The expression of these genes in ccRCC samples was further investigated in relation to the T stage, N stage, M stage, and pathological stage. As shown in Fig. 4g–j, upregulated mRNA levels of BEST4, LMO1, and ARID3C were associated with an advanced T stage and a high pathological stage; however, the association was not found in the N stage and M stage. In addition, upregulated mRNA levels of TMEM44, FKBP10, and TRIB3 were strongly associated with advanced T stage, lymphatic metastasis, distant metastasis, and a high pathological stage. Survival analyses implied that OS, DSS, and PFI were shortened for ccRCC patients with high expression of these genes (Fig. 5a). Moreover, high expression of TMEM44, FKBP10, and TRIB3 was an unfavorable prognostic risk factor for ccRCC patients in advanced T and high pathological stages (Fig. 5b). These genes might therefore have potential as diagnostic biological markers for ccRCC (Fig. 5c). These data led to the reasonable assumption that VSX1 might transcriptionally regulate these tumor-related genes either directly or indirectly, and this hypothesis warranted further experimental verification.

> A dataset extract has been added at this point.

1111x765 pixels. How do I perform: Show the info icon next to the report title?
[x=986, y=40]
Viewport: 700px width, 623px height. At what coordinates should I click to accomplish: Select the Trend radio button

The upregulation of TMEM44, FKBP10, and TRIB3 was confirmed between the adjacent and tumoral tissues based on dataset GSE40435 from the GEO database (Fig. 6a). Gene correlation analyses between VSX1 and TMEM44, FKBP10, or TRIB3 were also performed based on dataset GSE40435. TMEM44, FKBP10, and TRIB3 were positively correlated with VSX1 (Fig. 6b). Next, the expression of these genes was detected by qRT-PCR in 20 pairs of ccRCC tissues and adjacent nontumoral tissues. There was no significant difference in the expression of TMEM44 between cancerous samples and adjacent noncancerous tissues (Fig. 6c), but both FKBP10 and TRIB3 mRNA were upreglated in most cancerous samples (Fig. 6d and e).

The dual-luciferase reporter gene assay revealed that the knockdown of VSX1 expression significantly decreased the relative luciferase activities of TMEM44, FKBP10, and TRIB3 (Fig. 6g), while the overexpression of VSX1 increased the relative luciferase activities of these genes (Fig. 6h). Next, VSX1 protein levels were changed by either knockdown or overexpression in vitro, and the expression levels of TMEM44, FKBP10, and TRIB3 in Caki-1 and 786-O cells were analyzed via qRT-PCR, respectively. The expression of TMEM44, FKBP10, and TRIB3 was downregulated by the knockdown of VSX1 compared with the negative control in Caki-1 cells (Fig. 6i), and similar results were confirmed in 786-O cells (Fig. 6j). The CCK-8 assay showed that significantly enhanced growth in 786-O cells with stable VSX1 overexpression was almost restored to normal by the knockdown of FKBP10 (Fig. 6k).

The CCK-8 assay showed significantly inhibited growth in Caki-1 cells with stable FKBP10 knockdown (Additional file 4: Fig. S2a), while the Transwell assay demonstrated that the knockdown of FKBP10 inhibited the migration and invasion abilities of Caki-1 cells (Additional file 4: Fig. S2b and c). Colony formation assays revealed that FKBP10 knockdown in 786-O cells inhibited colony formation (Fig. 6l and Additional file 4: Fig. S2d). In addition, the tumor sphere formation assay indicated that the ability to inhibit the tumor sphere formation in 786-O cells with the knockdown of FKBP10 after stable VSX1 overexpression was stronger than that in the shNC group (Additional file 4: Fig. S2e and f). A Transwell assay was performed to illuminate the impact of FKBP10 on the behavior of 786-O cells and showed that downregulation of FKBP10 inhibited the migration and invasion ability of the cells compared with the shNC group (Additional file 4: Fig. S2g and h). These findings suggested that VSX1 affected tumor invasiveness via transcriptionally regulating FKBP10.